Moses was to confer both roles on Joshua as his successor. “Lay your hand on him” means to give him your role as a prophet, the intermediary through whom G-d’s word is conveyed to the people. To this day we use the same word, semicha (laying on of hands), to describe the process whereby a rabbi ordains his disciples. “Give him some of your authority (me’hodecha)” refers to the second role. It means to invest him with the power you hold as a king.
We now understand the midrash. Influence is like lighting one candle with another. Sharing your influence with someone else does not mean you have less; you have more. When we use the flame of a candle to light another candle, the first is not diminished. There is now, simply, more light.
Transferring power, though, is like emptying one vessel into another. The more power you give away, the less you have.
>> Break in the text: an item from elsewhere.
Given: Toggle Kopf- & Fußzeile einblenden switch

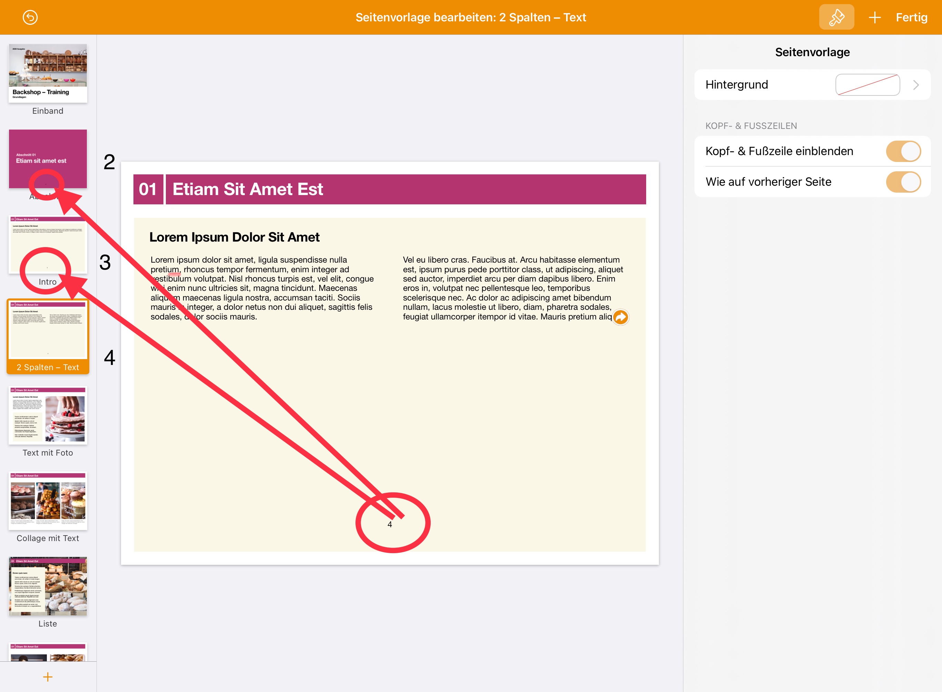Looking at the screenshot, I should [x=903, y=151].
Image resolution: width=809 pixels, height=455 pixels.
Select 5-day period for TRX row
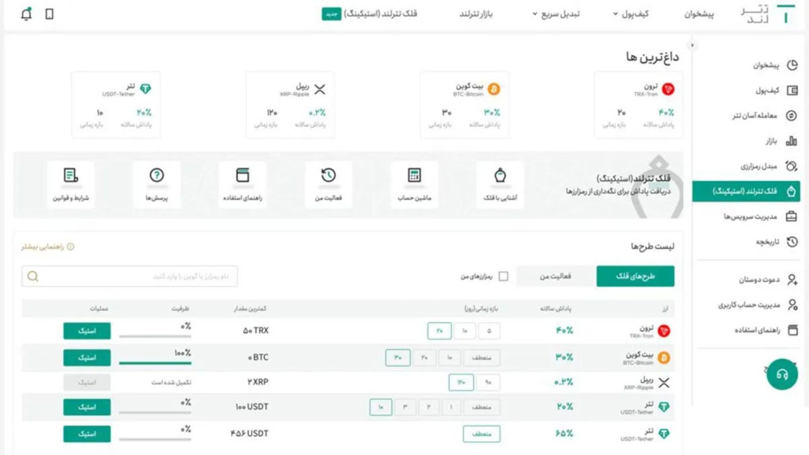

Moses’s power ended with his death. His influence, though, remains to this day.
Judaism has an ambivalent attitude toward power. It is necessary. Without it, in the words of Rabbi Chanina, deputy high priest, “people would eat one another alive” (Avot 3:2). But Judaism long ago recognized that, to quote Lord Acton, power tends to corrupt and absolute power corrupts absolutely. Influence – the relation of prophet to people, teacher to disciple – is altogether different. It is a non-zero-sum game. Through it, both teacher and disciple grow. Both are enhanced.
Moses gave Joshua his power and his influence. The first was essential to the political and military tasks ahead. But it was the second that made Joshua one of the great figures of our tradition.
Influence is simply more enduring than power.